Agorio, Leopoldo, Cerviño, Juan, Calvo-Fullana, Miguel, Ribeiro, Alejandro, Bazerque, Juan Andrés

arXiv.org Artificial Intelligence 

Abstract--A learning task, understood as the problem of fitting a parametric model from supervised data, fundamentally requires the dataset to be large enough to be representative of the underlying distribution of the source. When data is limited, the learned models fail generalize to cases not seen during training. This paper introduces a multi-task cross-learning framework to overcome data scarcity by jointly estimating deterministic parameters across multiple, related tasks.
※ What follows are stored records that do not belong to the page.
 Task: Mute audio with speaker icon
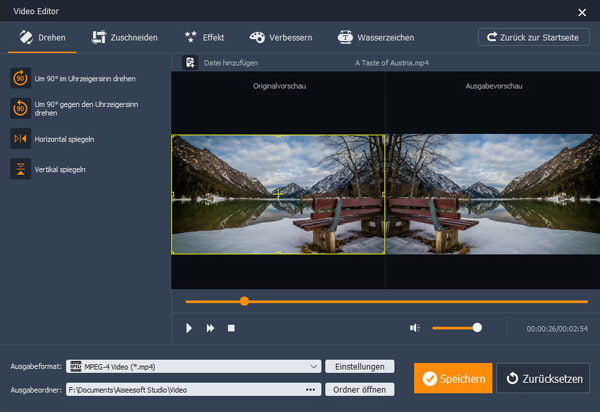[415, 327]
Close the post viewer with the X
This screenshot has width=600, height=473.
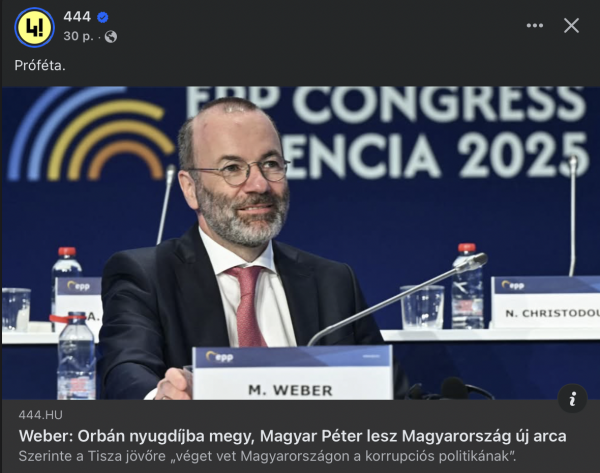pos(571,26)
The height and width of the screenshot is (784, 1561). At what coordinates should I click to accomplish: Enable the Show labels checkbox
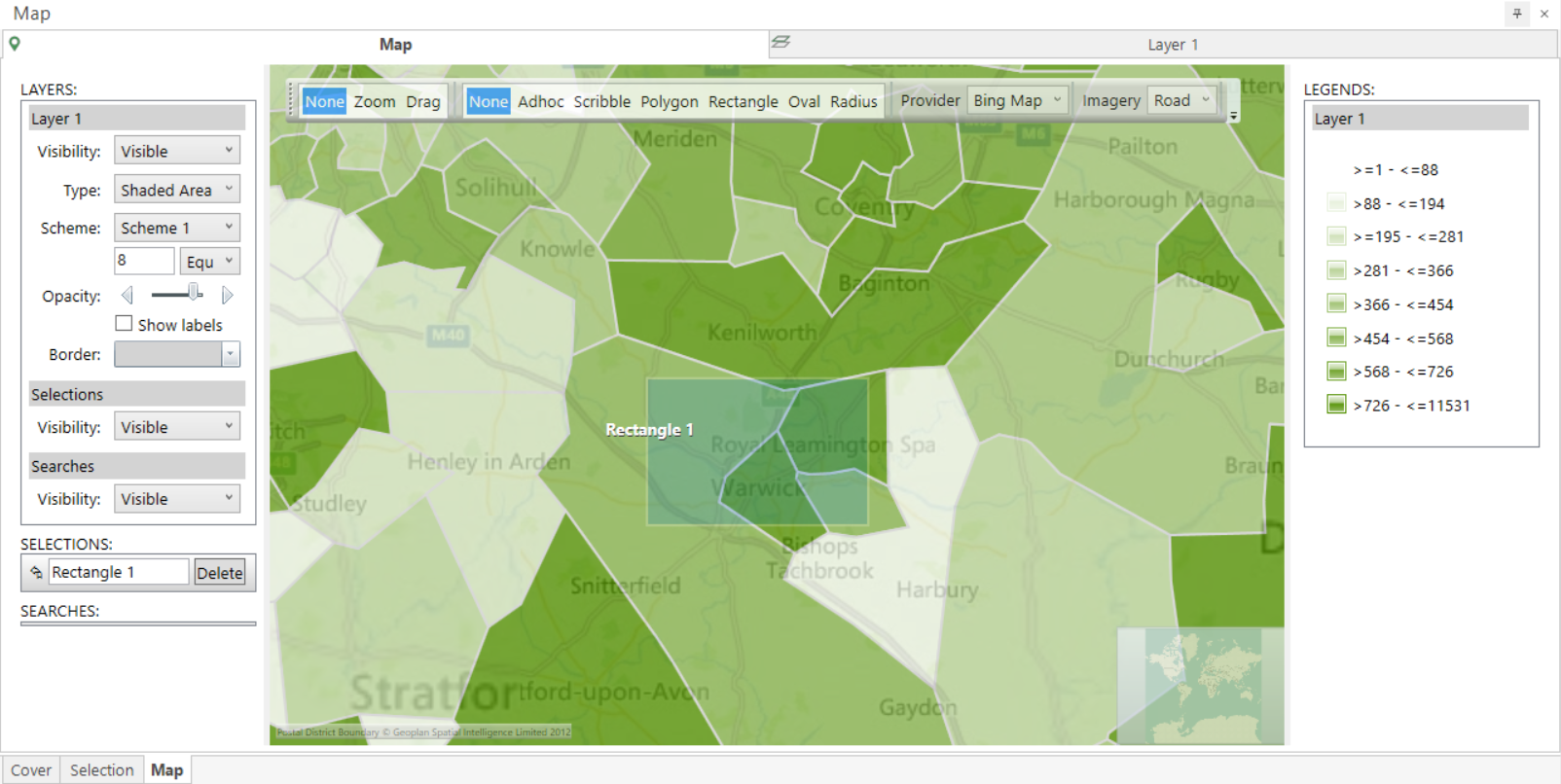coord(124,324)
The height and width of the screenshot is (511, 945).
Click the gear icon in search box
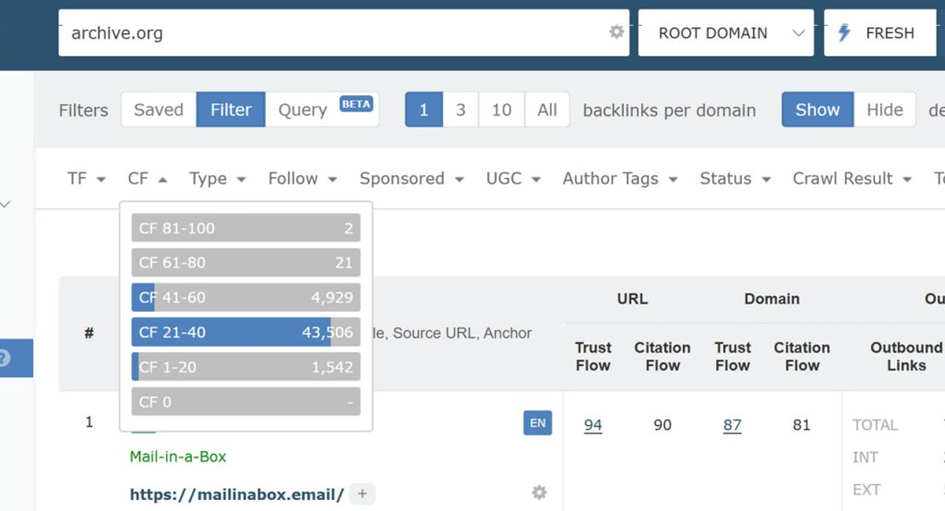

We formulate this joint estimation as a constrained optimization problem, where the constraints dictate the resulting similarity between the parameters of the different models, allowing the estimated parameters to differ across tasks while still combining information from multiple data sources. This framework enables knowledge transfer from tasks with abundant data to those with scarce data, leading to more accurate and reliable parameter estimates, providing a solution for scenarios where parameter inference from limited data is critical. We provide theoretical guarantees in a controlled framework with Gaussian data, and show the efficiency of our cross-learning method in applications with real data including image classification and propagation of infectious diseases. The machine learning problem, in general, involves extracting information from a dataset, which is typically achieved by fitting the parameters of a model [1], whether it be a neural network or a more specific parametric function that incorporates additional knowledge about the data source. Once fitted, this parametric model can be used for classification, prediction, or estimation, serving various purposes.